> [WORK REQUIRED]
Reproduce, word for word, the part of the passage below about the Farm Workforce Modernization Act that begins at the words "When [farm] workers" and stops after the words "to survive here.".

> [SELECTED PASSAGE]
════════════════════

The bill’s proponents believe the FWMA’s economic benefits could put it over the top.

“The Senate needs to pass their version of the Farm Workforce Modernization Act (FWMA) immediately. Majority of agriculture supports it. It caps expenses for the farmers, lowers food prices hammering American consumers and makes sure that we have a legal and reliable workforce for the agriculture industry,” ABIC Executive Director Rebecca Shi said.

Advocates claim the bill will deliver more prosperous farms and cheaper food, Vaughan said.

But the costs of imported labor are hidden and postponed, said Vaughan.

“It promotes a colonial system [of labor exploitation] instead of a modern import-export economy,” where U.S. investors would maximize production and revenues by investing in multiple U.S. and foreign farms — and in technology — that best produce multiple crops, she said.

“It is taxpayers who end up subsidizing this cheap labor economy,” Vaughan added:

When [farm] workers get sick or injured, or end up staying here illegally, then taxpayers must pick up the bill for all services that the [poor migrants] need to survive here.

════════════════════

> [COLLECTED DATA]

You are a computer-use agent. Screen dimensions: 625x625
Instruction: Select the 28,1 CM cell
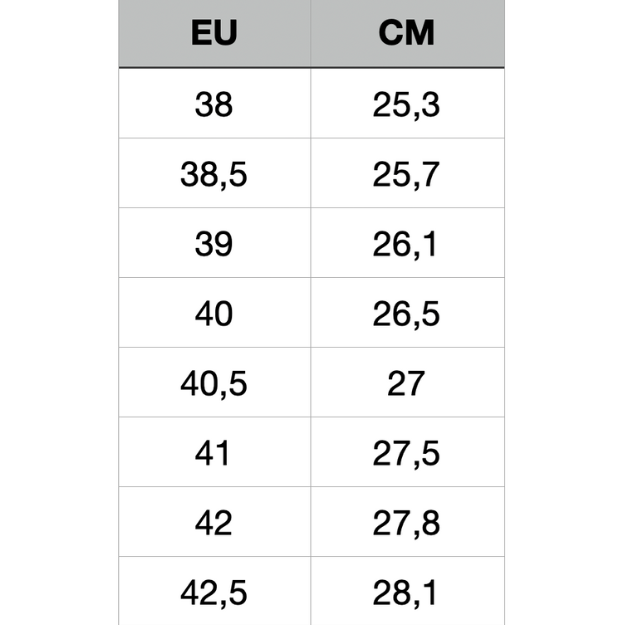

════════════════════

> [REPLY TO THE TASK]
When [farm] workers get sick or injured, or end up staying here illegally, then taxpayers must pick up the bill for all services that the [poor migrants] need to survive here.